EX-8.2.1 4 s001754x4_ex8-21.htm EXHIBIT 8.2.1

Exhibit 8.2.1
 

August 9, 2017

MVP REIT II, Inc.
8880 W Sunset Road, Suite 240
Las Vegas, NV 89148

RE:          United States Federal Income Tax Consequences

Ladies and Gentlemen:

We have acted as counsel to the special committee of the board of directors of MVP REIT II, Inc., a Maryland corporation (“REIT II”), in connection with the Merger and other transactions contemplated by the Agreement and Plan of Merger dated as of May 26, 2017 (the “Merger Agreement”), among REIT II, MVP REIT, Inc., a Maryland corporation (“REIT I”), MVP Merger Sub, LLC, a Delaware limited liability company wholly owned by REIT II (“Merger Sub”), and MVP Realty Advisors, LLC, a Delaware limited liability company including the Waiver of Certain Provisions of the Merger Agreement (the “Waiver”), agreed to and acknowledged by the special committee of the board of directors of REIT I dated August 9, 2017 (the “Merger Agreement”).

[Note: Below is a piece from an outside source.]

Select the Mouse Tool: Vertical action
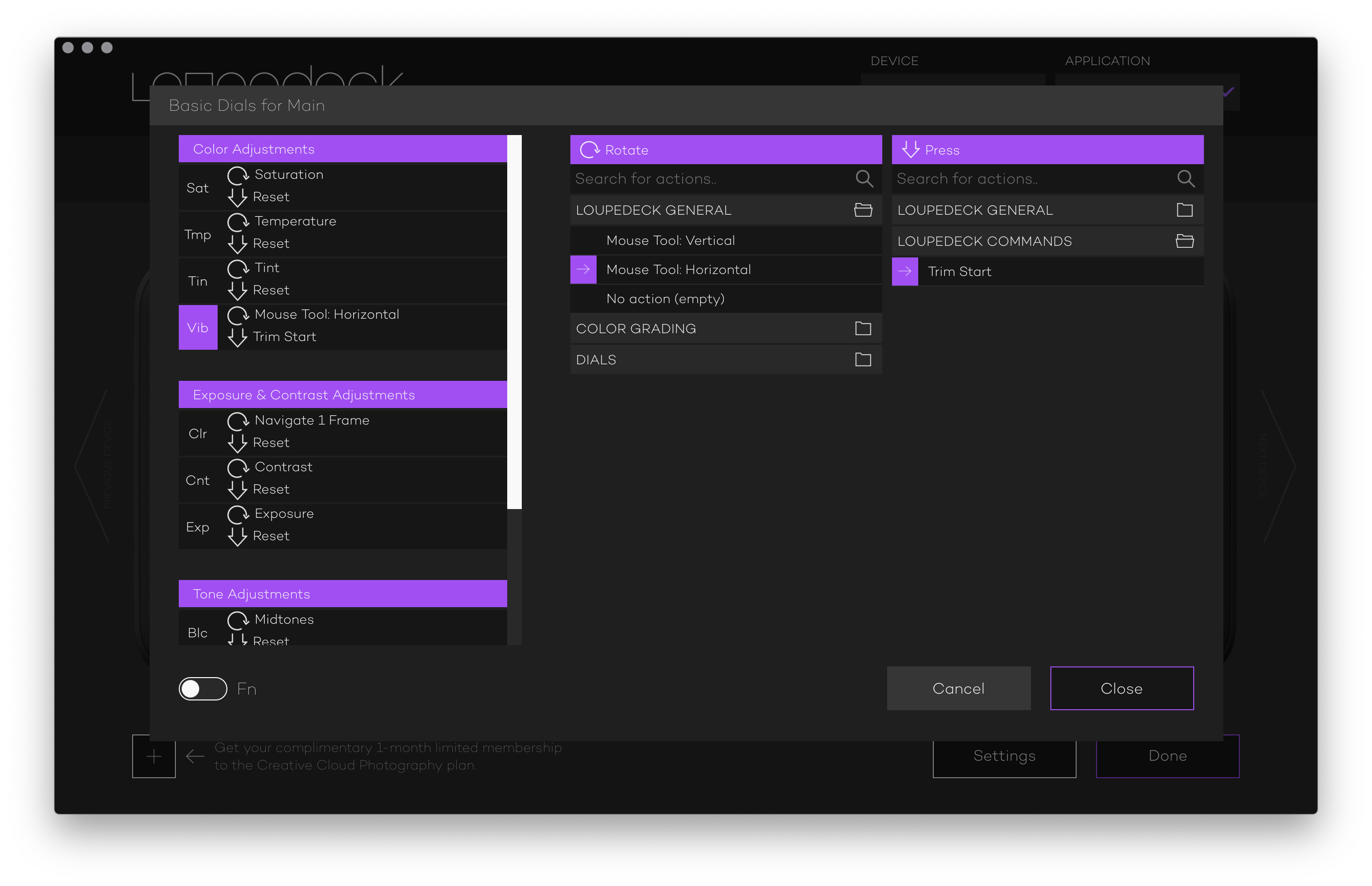 (x=671, y=240)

This opinion letter is being delivered to be filed as an exhibit to the registration statement on Form S-4 (File No. 333-217446) containing the prospectus/proxy statement of REIT I and REIT II filed with the Securities and Exchange Commission on June 16, 2017, as amended and supplemented through the date hereof (the “Registration Statement”). Capitalized terms not otherwise defined herein shall have the meaning given to them in the Merger Agreement.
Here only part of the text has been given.